The best firms five years form now will, right now, recognize that we’ve had a big change and this is the time to start thinking about and preparing for when the markets come back. And trying to figure about how the markets will come back and in what form and to be ready to take advantage of those opportunities.

We hear often the expression, people saying sometimes, a tsunami has hit the economy, a tsunami has hit Wall Street. How has this affected people on the Street?

I love the analogy of the tsunami in terms of what has happened in the financial markets because I was in Asia when the big tsunami hit Thailand. The thing about a tsunami is prior to the big wave hitting the water recedes so you have a warning that it’s coming. You don’t know how big or bad it will be. But when the water dramatically recedes like that older and more experience people know when to head for higher ground. The younger people who hadn’t seen that before didn’t know what to do. I think that analogy holds very true with the current finical crisis. For most of the people working on Wall St. they’ve never seen anything like that before; it’s a once and lifetime event. They were a few people who had been through financial bubbles before and when they saw the signs they were able to get out and head to safety.

It reminds me of the dot.com bubble. Everyone was talking about how the measurements of productivity and efficiency had changed because of the introduction of the Internet and that turned out to be wrong. And just as that turned out to be wrong everyone’s assumptions that the financial system has changed forever is also just as crazy. We’ve experienced a bubble and now it’s the opposite, or a ‘fear bubble’.  Things will return to normal.
What do you do to cultivate the ‘sense of collective’ amongst your staff at a time like this?

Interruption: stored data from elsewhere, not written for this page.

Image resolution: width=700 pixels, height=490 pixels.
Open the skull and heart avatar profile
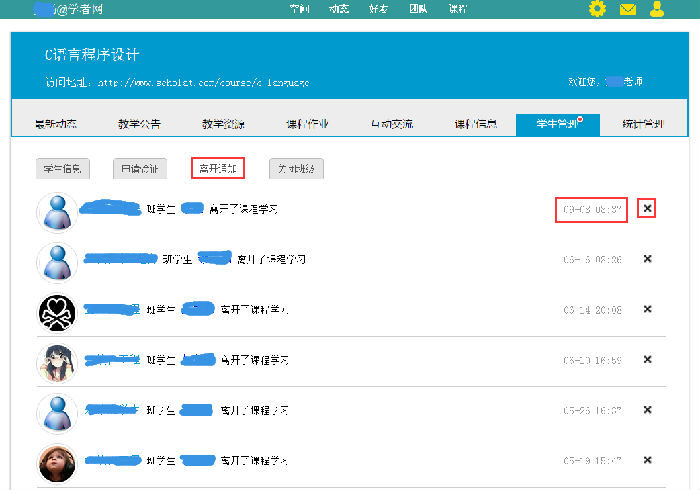tap(57, 313)
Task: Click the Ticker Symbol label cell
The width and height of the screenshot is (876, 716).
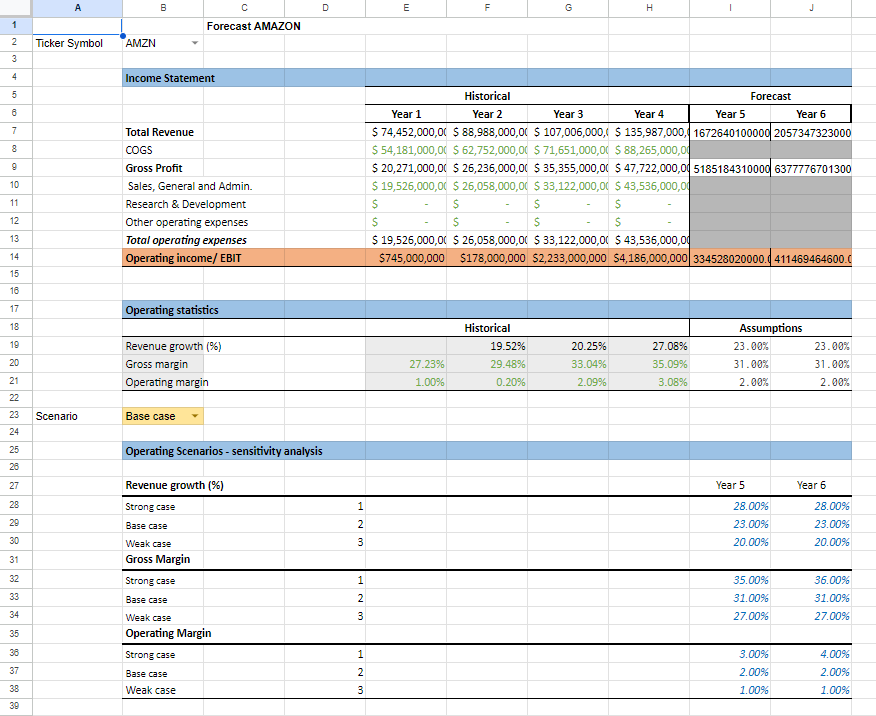Action: tap(69, 44)
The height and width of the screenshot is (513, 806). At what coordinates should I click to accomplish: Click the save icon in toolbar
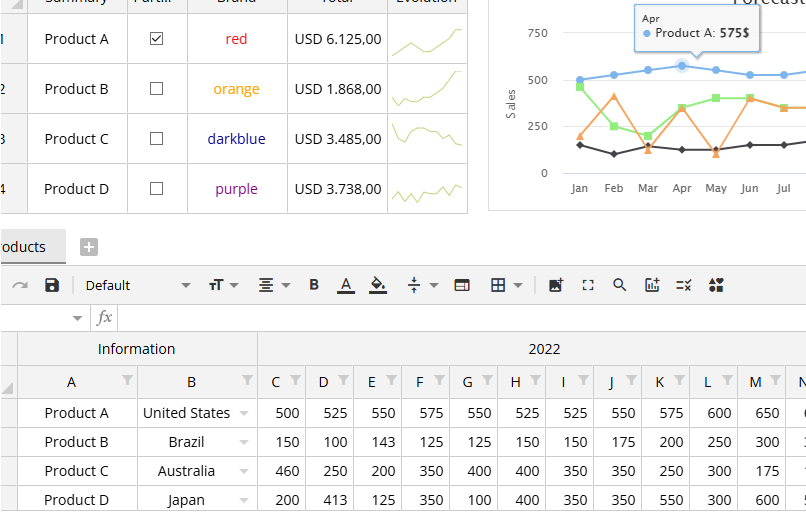tap(52, 285)
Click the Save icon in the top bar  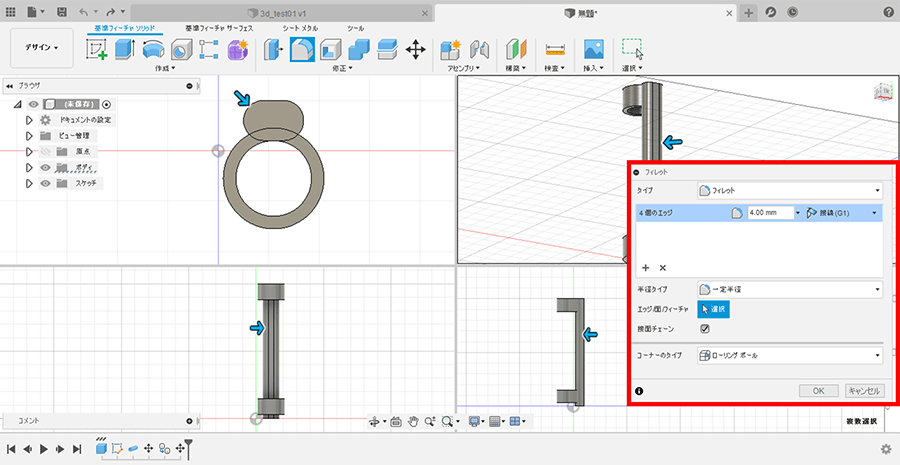62,11
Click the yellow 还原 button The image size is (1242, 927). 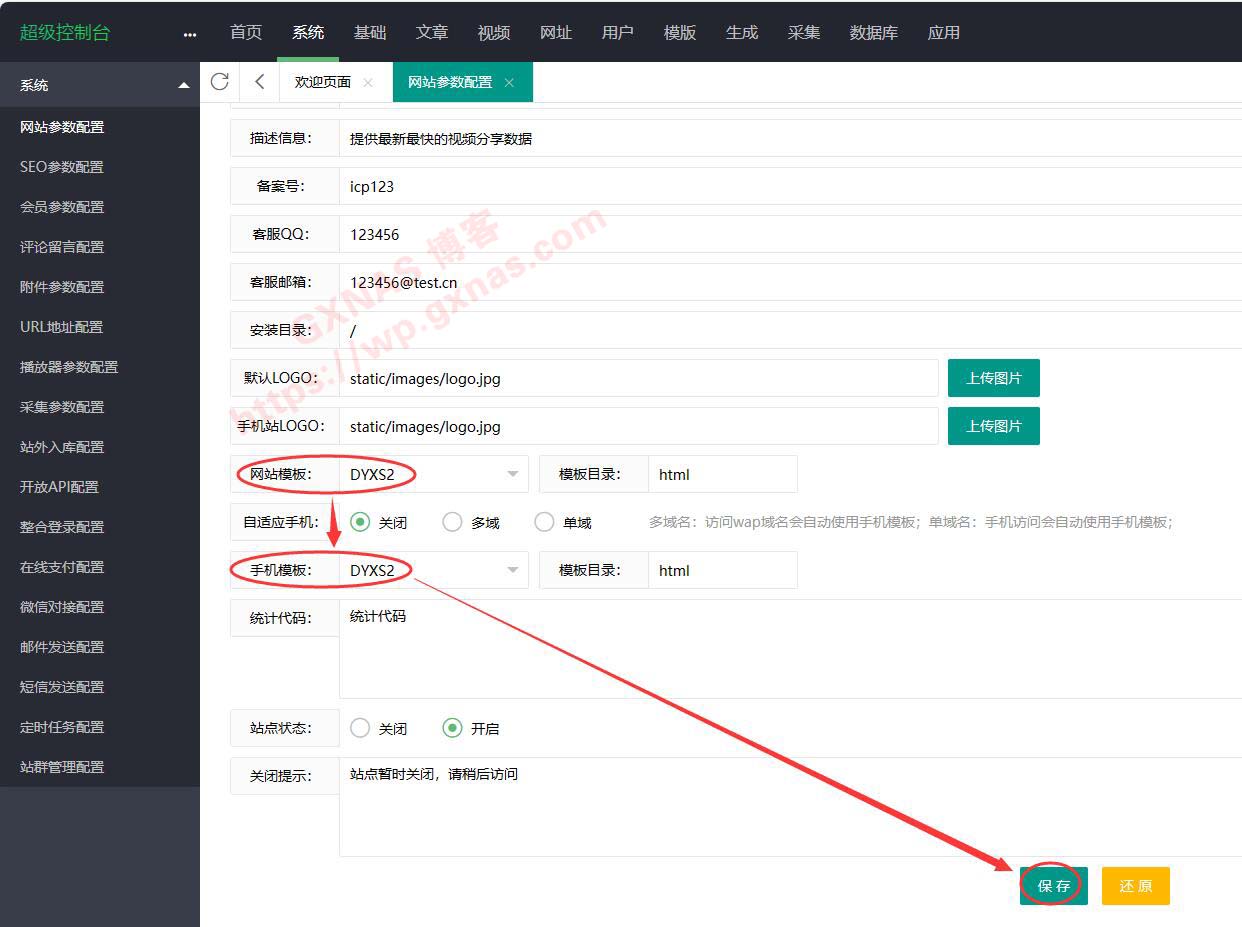pos(1135,886)
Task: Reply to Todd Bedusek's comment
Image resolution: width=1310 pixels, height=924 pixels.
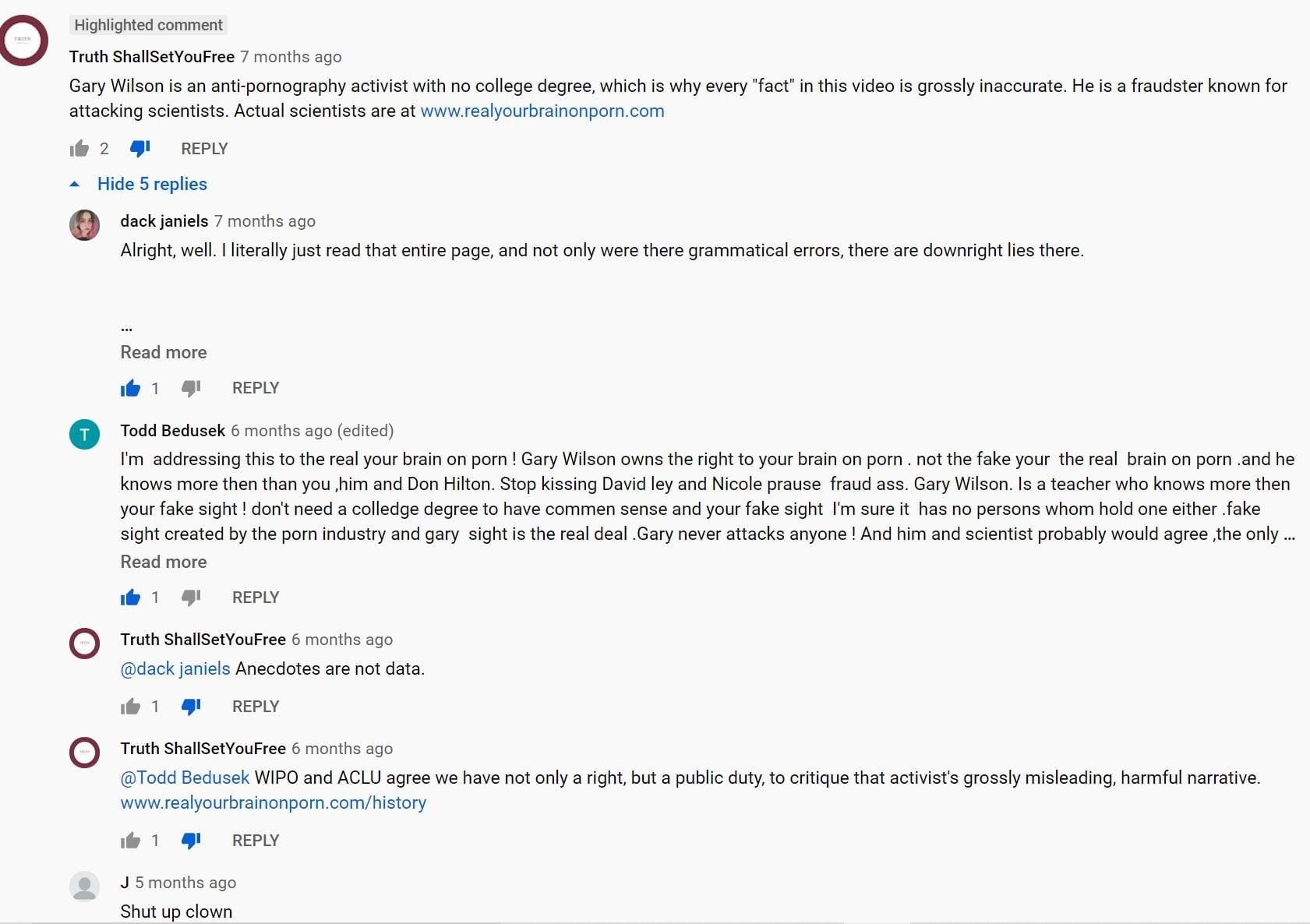Action: pyautogui.click(x=256, y=598)
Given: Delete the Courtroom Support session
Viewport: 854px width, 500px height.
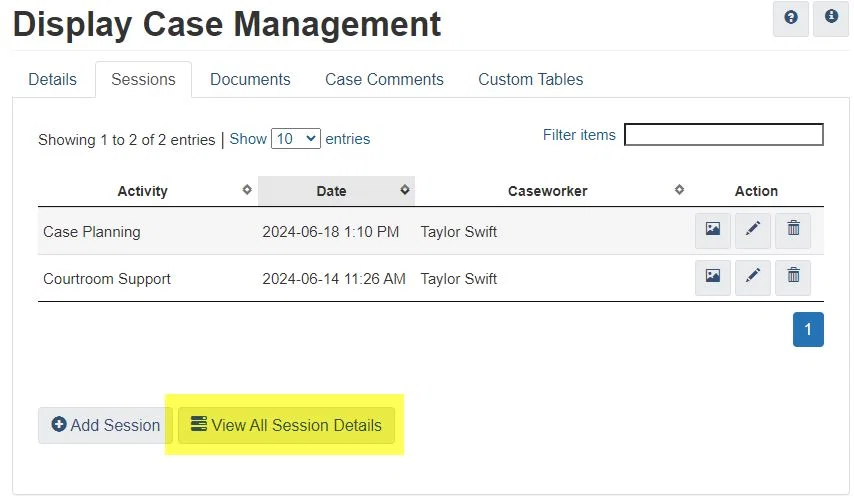Looking at the screenshot, I should [x=793, y=277].
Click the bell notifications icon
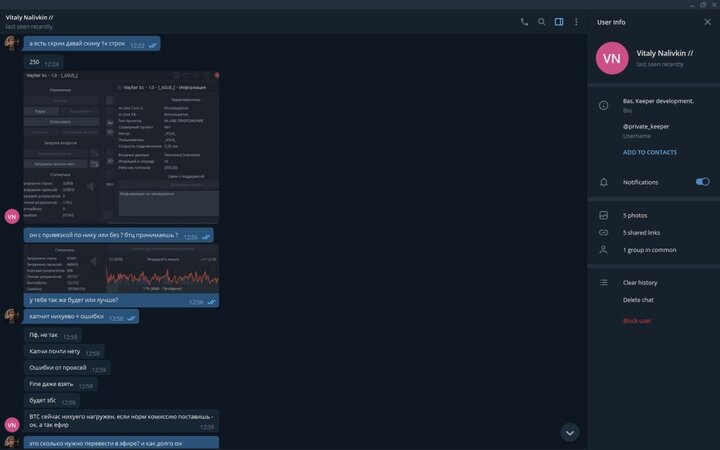 tap(603, 182)
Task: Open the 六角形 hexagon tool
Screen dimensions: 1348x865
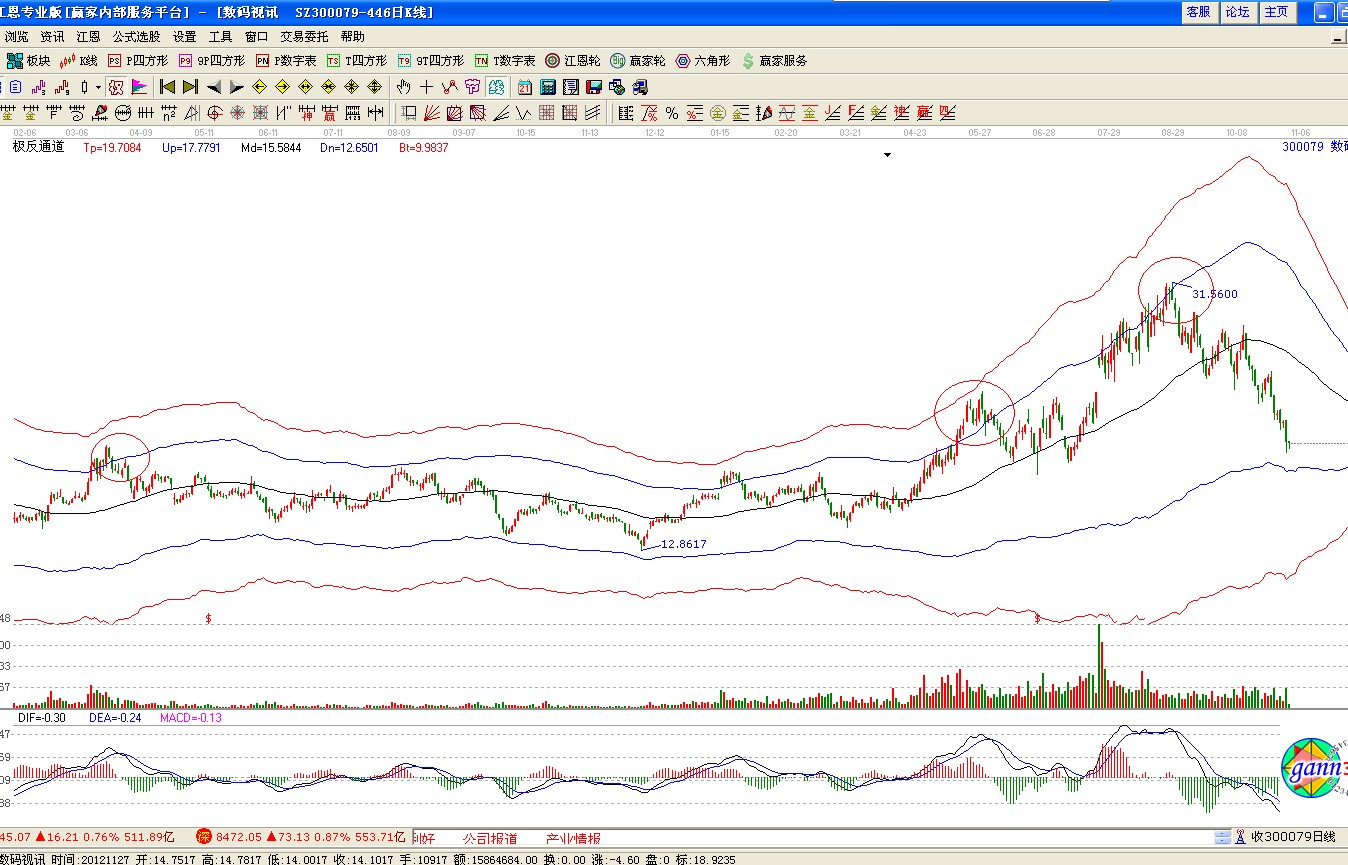Action: pos(684,61)
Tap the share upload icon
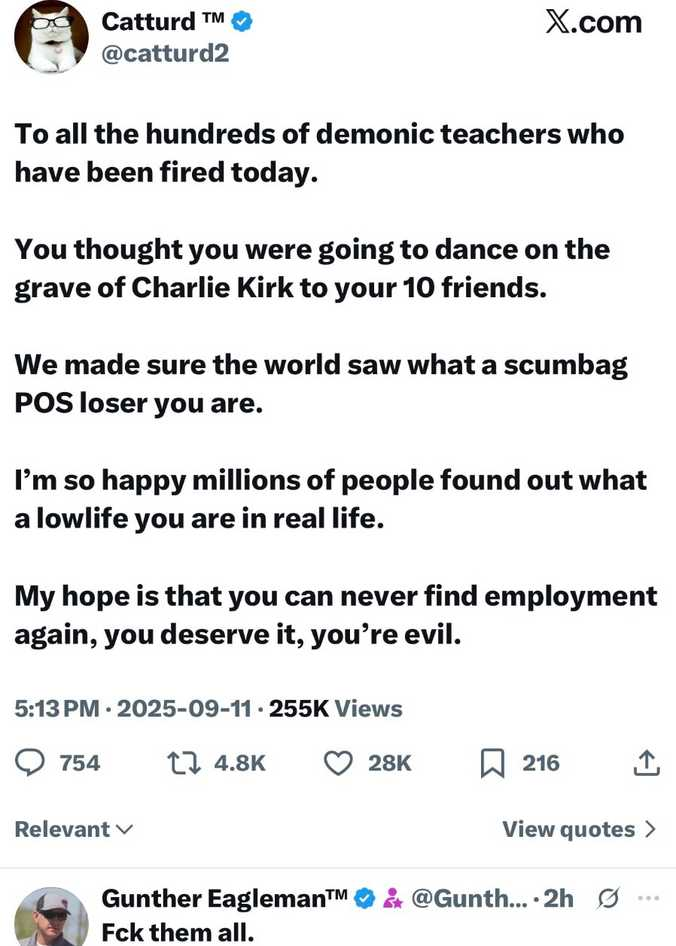Viewport: 676px width, 946px height. (x=647, y=763)
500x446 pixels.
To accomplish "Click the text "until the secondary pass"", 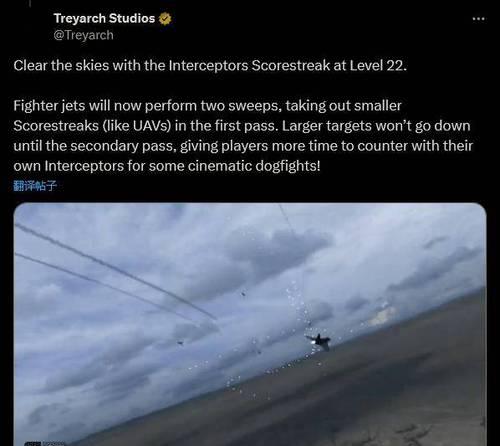I will 95,146.
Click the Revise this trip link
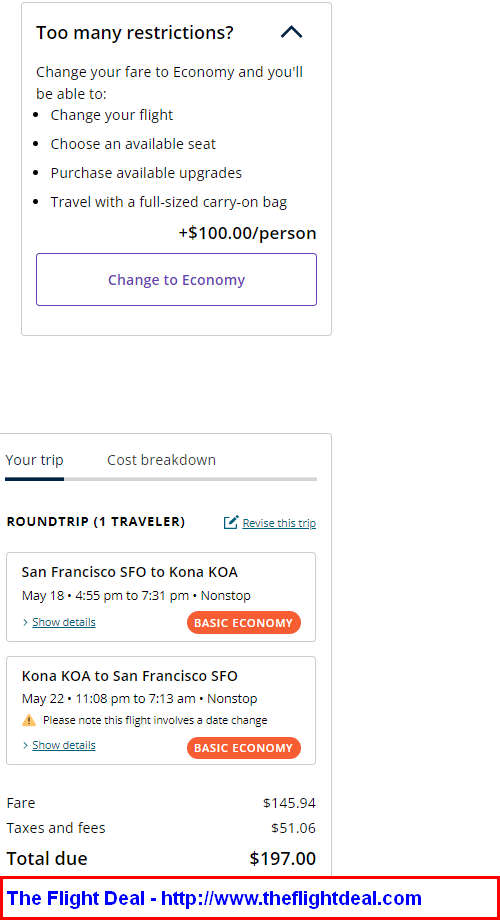The height and width of the screenshot is (920, 500). pyautogui.click(x=279, y=523)
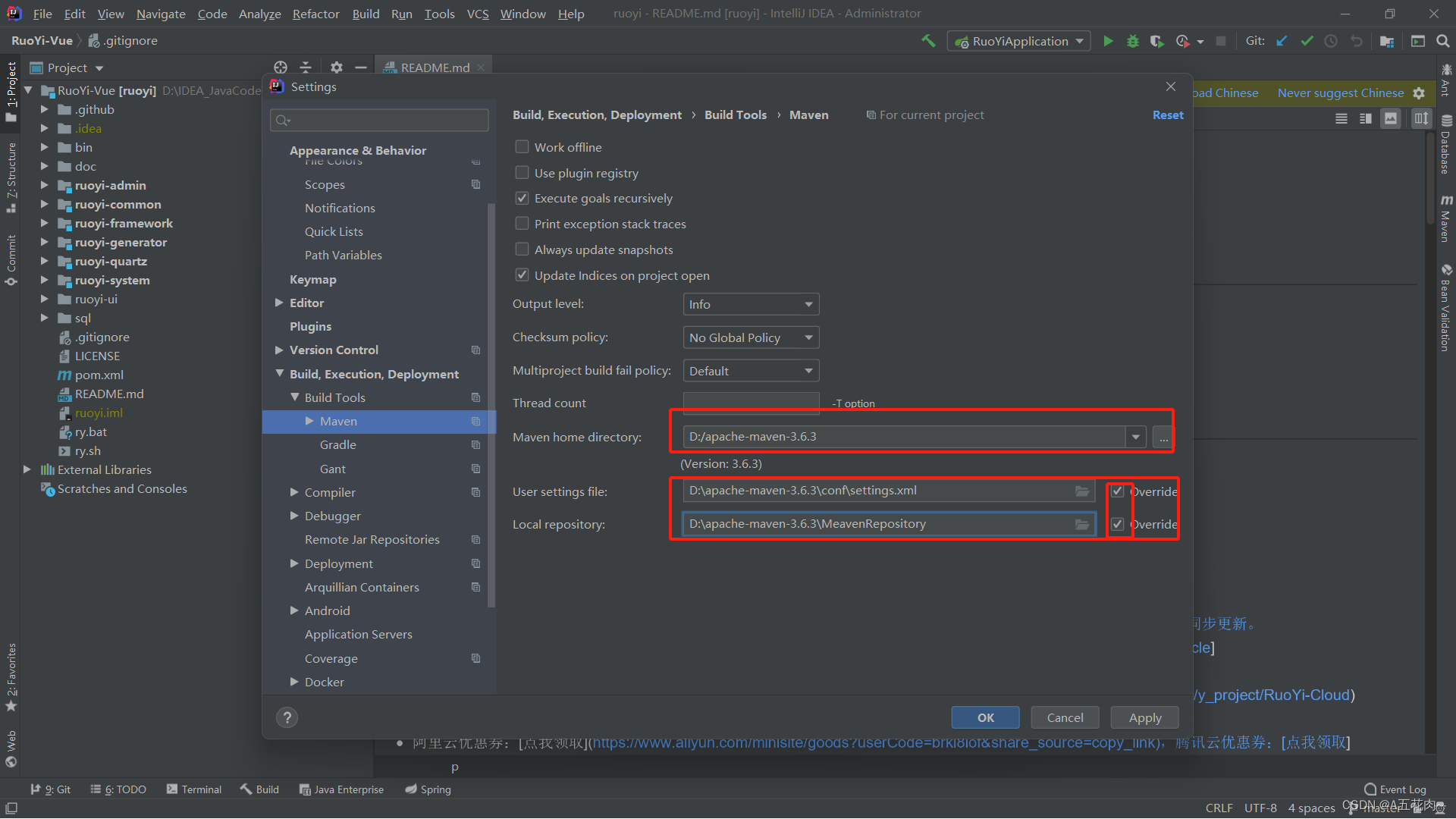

Pretty much any article you read about times of uncertainty suggests you communicate. People misunderstand that recommendation…What I’ve found is that during this tsunami the most effective and reassuring thing I can do for my employees is what I call the “no-news update.” When I haven’t checked in with them for a long time I’d tell them what I know and what I don’t know. Telling them what I didn’t know was very reassuring for them.

Communication is always very very important in times of uncertainty. Communication takes many forms. It’s just acknowledging to people that we don’t have the answer. We want it but we don’t have it yet.

How do u keep hope alive in times like these?

It’s not giving them hope; it’s grounding them. Some of the things they are anxious about and afraid of are based on the media and what they are hearing around them—it’s a hysteria. It’s good to get the facts down and control what u can control–don’t get distracted and give it your best shot it’s the best way to do work. Keep your head down—that’s the best chance for having something not effect you.

Focus on the things you can control don’t focus on the things you can’t control and mitigate risk there.